Prendiamo l'emarginazione come terreno di confronto: tenendo sempre a mente che c'è una larga fascia di questa emarginazione che sussiste per cause non puramente economiche (come il disagio mentale, le conseguenze delle tossicodipendenze, eccetera), lo sguardo da lontano implica che ci debba essere una tensione ideale, quella verso uno stato sociale che abbia già dentro di sé strumenti efficaci per includere gli emarginati e disagiati in automatico. Oppure - ancora prima - di andare verso una società che non produca dei soggetti o categorie deboli, ovvero che crei e mantenga le condizioni per cui non esista emarginazione, povertà, bisogno. Lo sguardo da vicino, invece, dovrà ammettere che (se vogliamo evitare generalizzazioni maldestre), non sussistendo l'utopia della società perfetta di cui sopra, l'attivismo confessionale, comunque sia motivato, svolge nel complesso un ruolo importante, malgrado la sottotraccia di proselitismo e il parassitismo economico che incorpora, e che è connaturato nelle politiche cattoliche, in ogni settore, e che non di rado presenta la carità come ricatto sociale.

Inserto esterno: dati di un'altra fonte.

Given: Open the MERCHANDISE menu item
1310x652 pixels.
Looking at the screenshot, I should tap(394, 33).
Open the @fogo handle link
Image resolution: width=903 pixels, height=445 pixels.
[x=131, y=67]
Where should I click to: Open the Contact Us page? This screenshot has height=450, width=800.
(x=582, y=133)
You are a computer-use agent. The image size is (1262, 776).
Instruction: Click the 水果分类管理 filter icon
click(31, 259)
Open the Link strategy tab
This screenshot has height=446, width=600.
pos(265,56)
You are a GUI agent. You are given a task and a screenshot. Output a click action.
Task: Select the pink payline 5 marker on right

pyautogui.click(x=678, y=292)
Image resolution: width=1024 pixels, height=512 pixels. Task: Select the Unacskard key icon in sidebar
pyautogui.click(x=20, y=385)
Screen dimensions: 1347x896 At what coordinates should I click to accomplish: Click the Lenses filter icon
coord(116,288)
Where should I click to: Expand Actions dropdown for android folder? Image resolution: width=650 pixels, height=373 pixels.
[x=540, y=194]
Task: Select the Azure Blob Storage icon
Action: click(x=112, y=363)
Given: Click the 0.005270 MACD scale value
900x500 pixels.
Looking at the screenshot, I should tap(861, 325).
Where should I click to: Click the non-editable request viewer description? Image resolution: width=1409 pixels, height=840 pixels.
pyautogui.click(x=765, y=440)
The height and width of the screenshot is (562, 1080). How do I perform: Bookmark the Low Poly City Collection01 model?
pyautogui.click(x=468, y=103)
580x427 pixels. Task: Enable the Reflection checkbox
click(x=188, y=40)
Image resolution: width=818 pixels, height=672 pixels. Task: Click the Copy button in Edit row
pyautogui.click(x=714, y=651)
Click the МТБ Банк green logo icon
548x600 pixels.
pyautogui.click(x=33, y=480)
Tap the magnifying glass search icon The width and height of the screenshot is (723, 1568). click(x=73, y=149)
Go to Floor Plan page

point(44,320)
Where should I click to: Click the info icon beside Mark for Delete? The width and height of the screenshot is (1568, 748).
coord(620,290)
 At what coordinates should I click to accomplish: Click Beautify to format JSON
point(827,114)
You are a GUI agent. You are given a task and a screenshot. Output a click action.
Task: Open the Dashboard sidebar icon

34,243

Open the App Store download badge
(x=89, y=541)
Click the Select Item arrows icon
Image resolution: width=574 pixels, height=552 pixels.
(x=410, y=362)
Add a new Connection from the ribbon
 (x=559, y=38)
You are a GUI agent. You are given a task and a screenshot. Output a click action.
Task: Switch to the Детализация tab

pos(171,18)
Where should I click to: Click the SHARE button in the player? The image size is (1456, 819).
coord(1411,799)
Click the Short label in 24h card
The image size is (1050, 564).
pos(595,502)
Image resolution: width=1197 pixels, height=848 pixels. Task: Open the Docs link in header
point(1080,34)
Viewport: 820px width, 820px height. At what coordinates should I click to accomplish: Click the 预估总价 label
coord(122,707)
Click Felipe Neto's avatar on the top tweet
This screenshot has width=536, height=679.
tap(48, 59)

Va detto inoltre che sussiste una sorta di inerzia e apatia culturale per cui gran parte dell'opinione pubblica ritiene che le iniziative caritatevoli siano "naturalmente" appannaggio degli ambienti confessionali, e questo vale anche per molti atei.

Detto questo, è pacifico che nemmeno in questo settore i credenti abbiano l'esclusiva. Bisogna superare i luoghi comuni anche qui: credenti e non credenti già sono 'mischiati' nelle associazioni come nelle singole iniziative, e raramente si preoccupano delle etichette.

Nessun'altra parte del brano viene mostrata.